Items excerpted from a collection
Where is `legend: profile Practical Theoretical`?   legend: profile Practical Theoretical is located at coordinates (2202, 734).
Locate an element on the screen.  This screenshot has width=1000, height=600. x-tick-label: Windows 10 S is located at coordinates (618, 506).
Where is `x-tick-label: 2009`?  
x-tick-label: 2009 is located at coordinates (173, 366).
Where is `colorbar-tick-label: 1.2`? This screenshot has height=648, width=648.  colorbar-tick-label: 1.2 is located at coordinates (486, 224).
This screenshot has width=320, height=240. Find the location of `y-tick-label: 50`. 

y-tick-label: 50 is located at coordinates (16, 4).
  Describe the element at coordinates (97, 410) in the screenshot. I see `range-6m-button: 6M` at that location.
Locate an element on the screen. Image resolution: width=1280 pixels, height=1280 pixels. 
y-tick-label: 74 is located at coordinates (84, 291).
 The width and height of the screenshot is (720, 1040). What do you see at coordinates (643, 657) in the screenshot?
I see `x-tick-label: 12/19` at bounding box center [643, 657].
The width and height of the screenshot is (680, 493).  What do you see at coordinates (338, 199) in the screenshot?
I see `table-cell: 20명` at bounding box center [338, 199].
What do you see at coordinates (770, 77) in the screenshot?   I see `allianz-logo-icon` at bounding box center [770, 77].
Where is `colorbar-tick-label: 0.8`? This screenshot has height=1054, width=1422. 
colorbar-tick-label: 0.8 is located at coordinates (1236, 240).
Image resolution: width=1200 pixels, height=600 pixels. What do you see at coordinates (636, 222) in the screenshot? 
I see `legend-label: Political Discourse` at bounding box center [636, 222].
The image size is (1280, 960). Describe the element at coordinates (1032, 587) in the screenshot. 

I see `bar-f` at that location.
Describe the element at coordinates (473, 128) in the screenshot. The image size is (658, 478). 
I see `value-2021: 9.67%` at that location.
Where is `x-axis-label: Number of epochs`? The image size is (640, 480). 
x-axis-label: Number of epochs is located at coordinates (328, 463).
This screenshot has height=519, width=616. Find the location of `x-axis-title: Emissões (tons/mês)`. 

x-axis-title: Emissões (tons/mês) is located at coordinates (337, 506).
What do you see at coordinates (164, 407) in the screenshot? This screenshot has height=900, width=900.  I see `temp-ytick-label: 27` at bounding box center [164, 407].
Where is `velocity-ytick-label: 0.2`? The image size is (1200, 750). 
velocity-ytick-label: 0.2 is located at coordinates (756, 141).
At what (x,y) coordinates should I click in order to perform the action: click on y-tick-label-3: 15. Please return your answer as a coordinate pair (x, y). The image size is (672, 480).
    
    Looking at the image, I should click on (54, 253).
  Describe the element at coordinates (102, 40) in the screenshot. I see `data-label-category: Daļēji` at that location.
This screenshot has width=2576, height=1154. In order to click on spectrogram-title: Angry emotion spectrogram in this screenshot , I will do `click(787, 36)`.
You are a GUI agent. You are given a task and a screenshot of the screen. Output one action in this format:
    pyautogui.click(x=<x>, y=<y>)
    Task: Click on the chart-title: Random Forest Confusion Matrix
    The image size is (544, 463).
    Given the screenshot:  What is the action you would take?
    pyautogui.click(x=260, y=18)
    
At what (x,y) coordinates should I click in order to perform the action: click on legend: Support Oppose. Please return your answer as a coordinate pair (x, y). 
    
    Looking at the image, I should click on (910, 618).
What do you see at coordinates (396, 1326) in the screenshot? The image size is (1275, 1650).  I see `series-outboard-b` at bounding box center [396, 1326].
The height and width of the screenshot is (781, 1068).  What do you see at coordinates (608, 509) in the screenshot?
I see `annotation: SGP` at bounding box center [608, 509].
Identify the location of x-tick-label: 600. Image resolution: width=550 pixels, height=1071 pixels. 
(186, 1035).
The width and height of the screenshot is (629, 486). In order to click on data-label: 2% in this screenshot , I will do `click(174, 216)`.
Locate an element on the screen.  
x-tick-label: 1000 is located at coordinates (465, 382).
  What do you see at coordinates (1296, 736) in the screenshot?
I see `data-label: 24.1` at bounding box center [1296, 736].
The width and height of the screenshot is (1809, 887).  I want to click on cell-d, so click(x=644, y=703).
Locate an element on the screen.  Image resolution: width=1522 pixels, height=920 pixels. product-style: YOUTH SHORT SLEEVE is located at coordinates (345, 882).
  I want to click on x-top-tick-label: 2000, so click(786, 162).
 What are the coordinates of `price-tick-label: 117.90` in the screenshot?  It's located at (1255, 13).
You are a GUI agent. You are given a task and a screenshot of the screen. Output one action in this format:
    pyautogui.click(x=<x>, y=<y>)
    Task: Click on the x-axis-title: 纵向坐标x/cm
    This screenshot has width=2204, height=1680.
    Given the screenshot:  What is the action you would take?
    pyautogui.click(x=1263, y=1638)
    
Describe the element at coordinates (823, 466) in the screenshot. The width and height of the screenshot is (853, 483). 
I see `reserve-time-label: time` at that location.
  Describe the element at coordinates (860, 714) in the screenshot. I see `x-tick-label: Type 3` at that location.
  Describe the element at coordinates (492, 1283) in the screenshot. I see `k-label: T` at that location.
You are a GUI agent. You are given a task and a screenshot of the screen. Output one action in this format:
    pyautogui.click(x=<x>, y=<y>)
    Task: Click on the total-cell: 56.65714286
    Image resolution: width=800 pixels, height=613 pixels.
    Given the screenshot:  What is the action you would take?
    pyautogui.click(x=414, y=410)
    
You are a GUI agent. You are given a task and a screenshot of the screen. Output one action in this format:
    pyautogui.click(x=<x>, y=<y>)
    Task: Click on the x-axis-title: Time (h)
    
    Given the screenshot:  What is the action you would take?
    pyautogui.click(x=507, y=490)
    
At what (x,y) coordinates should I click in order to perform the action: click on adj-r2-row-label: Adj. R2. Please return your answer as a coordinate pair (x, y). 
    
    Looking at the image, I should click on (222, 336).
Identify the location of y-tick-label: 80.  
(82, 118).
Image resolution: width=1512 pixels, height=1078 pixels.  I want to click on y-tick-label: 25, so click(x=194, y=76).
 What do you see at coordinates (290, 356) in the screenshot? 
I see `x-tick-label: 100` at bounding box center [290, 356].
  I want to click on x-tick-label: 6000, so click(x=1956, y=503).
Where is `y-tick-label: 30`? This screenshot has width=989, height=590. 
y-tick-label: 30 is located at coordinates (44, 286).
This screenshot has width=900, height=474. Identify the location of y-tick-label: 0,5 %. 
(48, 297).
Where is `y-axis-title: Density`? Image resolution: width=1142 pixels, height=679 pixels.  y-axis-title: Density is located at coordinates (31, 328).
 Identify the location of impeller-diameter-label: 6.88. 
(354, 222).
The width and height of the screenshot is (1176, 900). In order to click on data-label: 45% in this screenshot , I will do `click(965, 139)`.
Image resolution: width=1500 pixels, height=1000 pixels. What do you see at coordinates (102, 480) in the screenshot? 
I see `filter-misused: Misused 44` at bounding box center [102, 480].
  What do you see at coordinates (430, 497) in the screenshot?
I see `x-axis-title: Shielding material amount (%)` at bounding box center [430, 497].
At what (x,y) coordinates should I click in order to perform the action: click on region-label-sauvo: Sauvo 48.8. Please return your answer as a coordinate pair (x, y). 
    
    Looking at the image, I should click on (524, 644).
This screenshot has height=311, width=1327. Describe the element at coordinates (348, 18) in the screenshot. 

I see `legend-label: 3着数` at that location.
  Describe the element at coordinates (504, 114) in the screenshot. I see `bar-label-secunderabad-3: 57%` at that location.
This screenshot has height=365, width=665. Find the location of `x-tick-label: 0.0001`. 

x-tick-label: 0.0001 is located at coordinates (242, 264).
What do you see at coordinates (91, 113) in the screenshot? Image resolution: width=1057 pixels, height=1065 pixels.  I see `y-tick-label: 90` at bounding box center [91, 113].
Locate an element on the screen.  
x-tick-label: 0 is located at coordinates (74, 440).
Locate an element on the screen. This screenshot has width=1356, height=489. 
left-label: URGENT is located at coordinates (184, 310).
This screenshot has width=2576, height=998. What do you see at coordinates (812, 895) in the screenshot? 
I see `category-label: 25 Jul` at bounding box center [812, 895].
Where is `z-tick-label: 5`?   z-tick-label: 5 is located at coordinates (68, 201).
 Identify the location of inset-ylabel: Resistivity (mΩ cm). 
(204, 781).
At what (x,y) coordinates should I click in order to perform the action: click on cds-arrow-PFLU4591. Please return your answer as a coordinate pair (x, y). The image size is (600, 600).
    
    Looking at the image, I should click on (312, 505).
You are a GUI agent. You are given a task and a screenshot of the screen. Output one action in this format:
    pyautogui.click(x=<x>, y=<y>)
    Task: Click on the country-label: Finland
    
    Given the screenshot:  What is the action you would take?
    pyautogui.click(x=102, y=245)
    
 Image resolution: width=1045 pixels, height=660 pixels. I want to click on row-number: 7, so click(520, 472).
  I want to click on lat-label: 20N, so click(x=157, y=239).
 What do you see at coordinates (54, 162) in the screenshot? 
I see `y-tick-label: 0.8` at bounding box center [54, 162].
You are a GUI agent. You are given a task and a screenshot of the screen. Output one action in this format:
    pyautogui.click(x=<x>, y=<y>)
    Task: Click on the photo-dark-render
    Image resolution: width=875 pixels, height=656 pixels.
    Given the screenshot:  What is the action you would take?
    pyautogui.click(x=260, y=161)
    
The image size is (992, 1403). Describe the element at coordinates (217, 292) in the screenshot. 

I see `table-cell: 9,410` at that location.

Problem description: Put the lines from the one containing "The width and height of the screenshot is (1176, 900)." through the one containing "center [430, 497].", inclusive, into a Markdown table with the columns No. and Text. Leave out blank lines.

The answer:
| No. | Text |
|---|---|
| 1 | The width and height of the screenshot is (1176, 900). In order to click on data-label: 45% in this screenshot , I will do `click(965, 139)`. |
| 2 | Image resolution: width=1500 pixels, height=1000 pixels. What do you see at coordinates (102, 480) in the screenshot?  |
| 3 | I see `filter-misused: Misused 44` at bounding box center [102, 480]. |
| 4 |   What do you see at coordinates (430, 497) in the screenshot? |
| 5 | I see `x-axis-title: Shielding material amount (%)` at bounding box center [430, 497]. |